Um tema incontornável são as eleições, que terminaram com um triunfo claro de Rui Costa sobre João Noronha Lopes na segunda volta. Bruno Lage comentou o resultado nesta sexta-feira.
«As eleições terminaram e há um vencedor que, para mim, não é surpresa - o presidente Rui Costa», afirmou, reiterando não guardar mágoas pela forma como saiu do clube em setembro.
Tanto que garante não ter rancor do diretor-geral Mário Branco após um desentendimento sobre a calendarização de um Benfica-Santa Clara, que acabou empatada a uma bola.
«Eu estou em paz com o Mário Branco. Como ele teve essa oportunidade de dizer publicamente, nós conversámos e eu estou em paz com ele. Não concordei [com a calendarização] e, em momento algum, passei-lhe a ideia de que tinha concordado com a não alteração do jogo, porque sentia que a equipa precisava de mais dias para recuperar», reforçou.
A relação com Rui Costa também não parece sair beliscada. Bruno Lage diz não ter sentido, da parte do presidente, que fosse um treinador «a prazo». Porém, não é ingénuo.
«Não senti. Por isso é que nós fizemos o mercado que fizemos. Nós construímos um plantel muito competitivo. Mas não sou ingénuo. Uma vez mais tive essa infelicidade de entrar no Benfica com um período de eleições à minha frente e não sou ingénuo. Percebi claramente que, eventualmente, num ou outro momento menos positivo, ou no momento em que há um treinador com enorme prestígio, como o míster José Mourinho, estivesse no mercado, que as coisas podiam acontecer», admitiu.

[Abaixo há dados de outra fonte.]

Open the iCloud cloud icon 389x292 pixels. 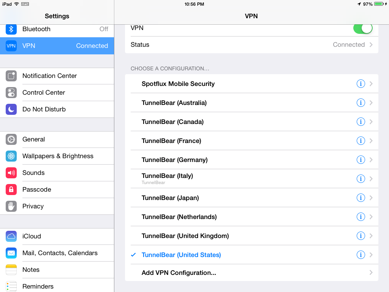[x=11, y=236]
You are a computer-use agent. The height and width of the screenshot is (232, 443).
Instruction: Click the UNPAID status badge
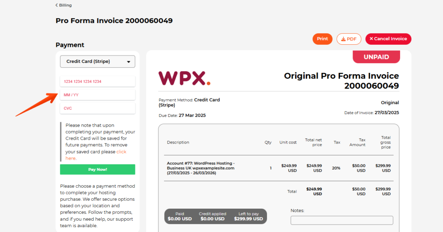376,57
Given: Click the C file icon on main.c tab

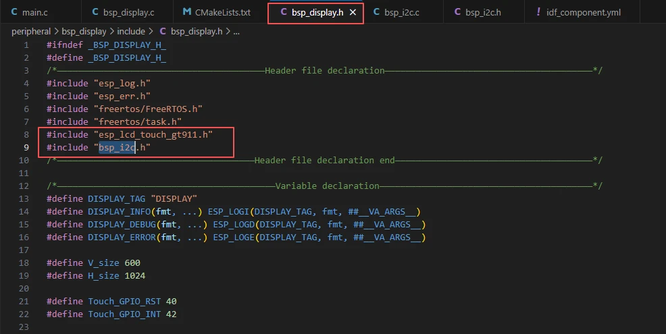Looking at the screenshot, I should tap(14, 12).
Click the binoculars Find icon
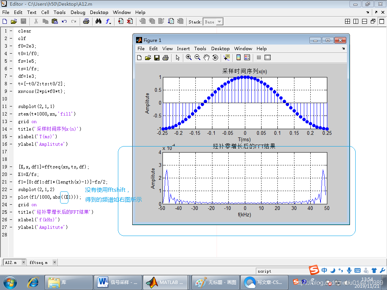Viewport: 387px width, 290px height. point(99,22)
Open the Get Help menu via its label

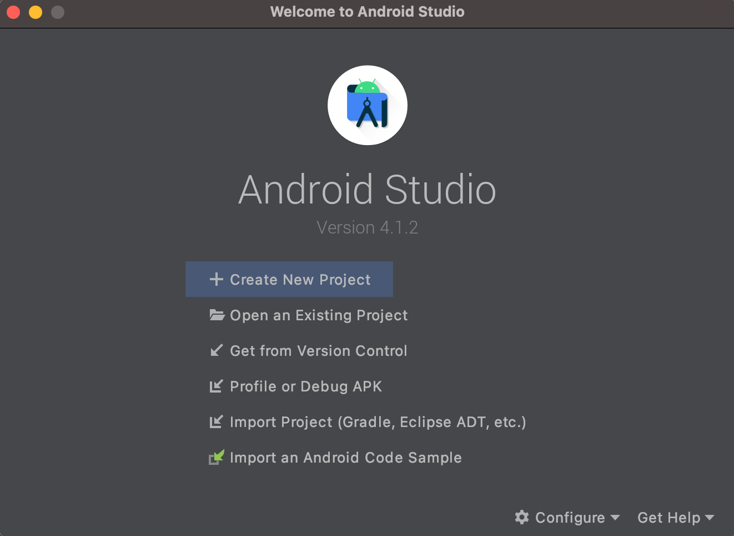(668, 518)
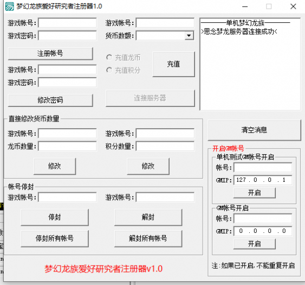Image resolution: width=305 pixels, height=285 pixels.
Task: Click the 充值 button
Action: 173,64
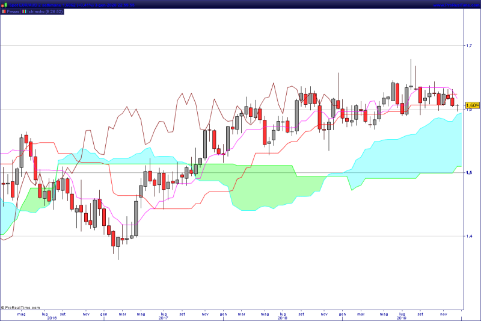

«É altura do Inferno da Luz voltar a ser Inferno para os nossos adversários»
Por fim, uma das consequências das eleições no plantel foi o ambiente no Estádio da Luz, segundo Bruno Lage.

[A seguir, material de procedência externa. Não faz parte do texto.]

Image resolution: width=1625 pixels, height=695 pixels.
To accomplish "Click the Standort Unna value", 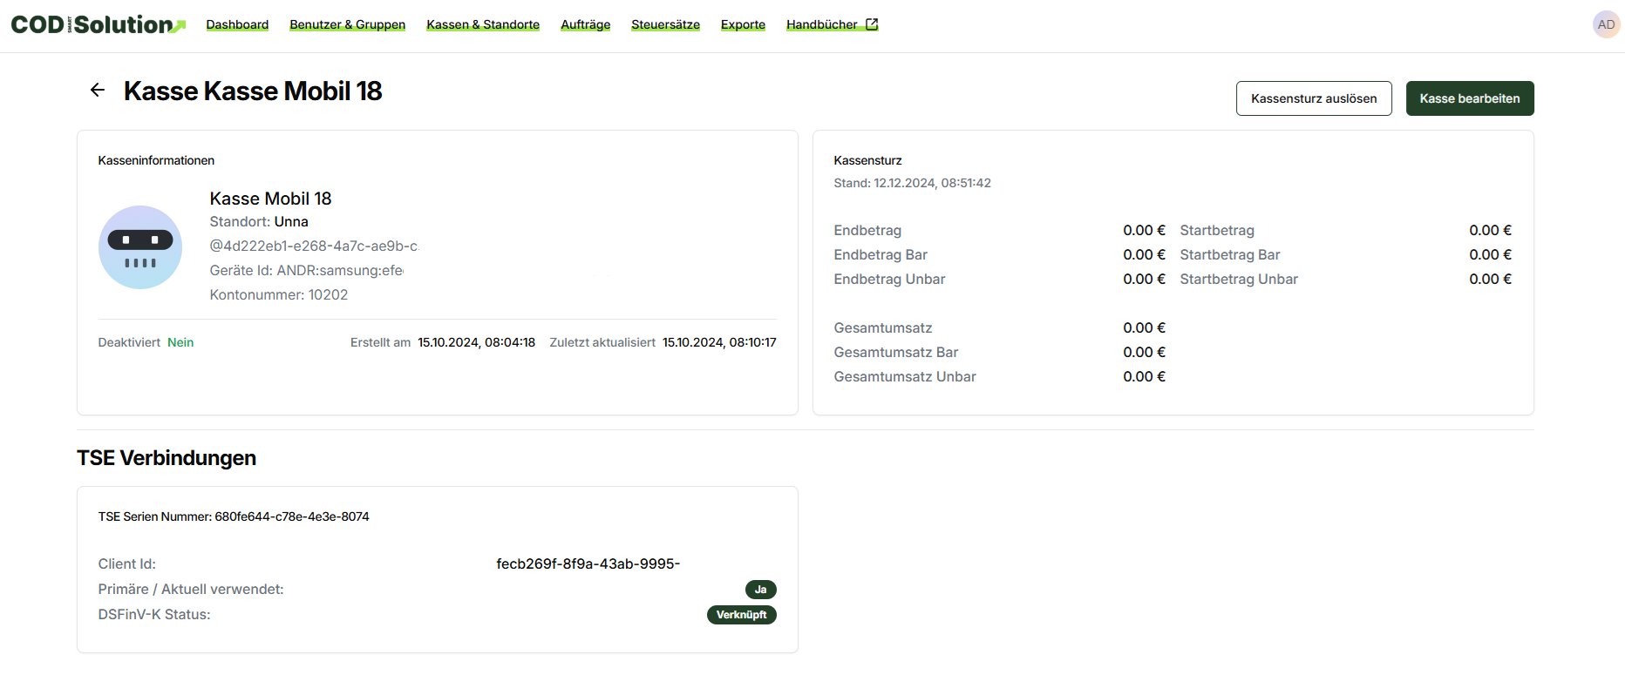I will tap(291, 221).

«Agora sinto-me muito mais confortável de poder dizer isto - é também a altura do Inferno da Luz voltar a ser o Inferno da Luz para os nossos adversários. Havia seis candidaturas, havia gente com opiniões diferentes», começou por dizer, admitindo que os mais jovens sentiam a pressão.
«Nós, enquanto treinadores, temos de manter a nossa exigência sobre os nossos jogadores, proteger, mas dentro do balneário exigir, porque eles têm de perceber rapidamente o que é que é jogar no Benfica. Mas acho que também é o momento dos nossos adeptos olharem e perceberem que durante 90 minutos a equipa tem de sentir a proteção e o apoio deles. A crítica vem a seguir ao jogo.»

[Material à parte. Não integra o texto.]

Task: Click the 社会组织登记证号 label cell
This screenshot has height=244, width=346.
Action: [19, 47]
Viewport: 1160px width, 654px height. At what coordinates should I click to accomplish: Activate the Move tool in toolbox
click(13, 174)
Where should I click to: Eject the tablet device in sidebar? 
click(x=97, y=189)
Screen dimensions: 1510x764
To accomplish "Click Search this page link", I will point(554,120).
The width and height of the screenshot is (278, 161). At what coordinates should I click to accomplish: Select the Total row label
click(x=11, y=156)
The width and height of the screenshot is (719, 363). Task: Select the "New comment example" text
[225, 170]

E deu exemplo prático: «Após o excelente início de época que fizemos, aos 25 minutos do jogo com o Qarabag somos assobiados ao fim do primeiro ataque do nosso adversário à baliza. Não é normal», lamenta.
Bruno Lage tem estado longe dos relvados desde setembro mas diz continuar a trabalhar com a sua equipa técnica, prometendo até novidades em breve no que diz respeito a conteúdos audiovisuais.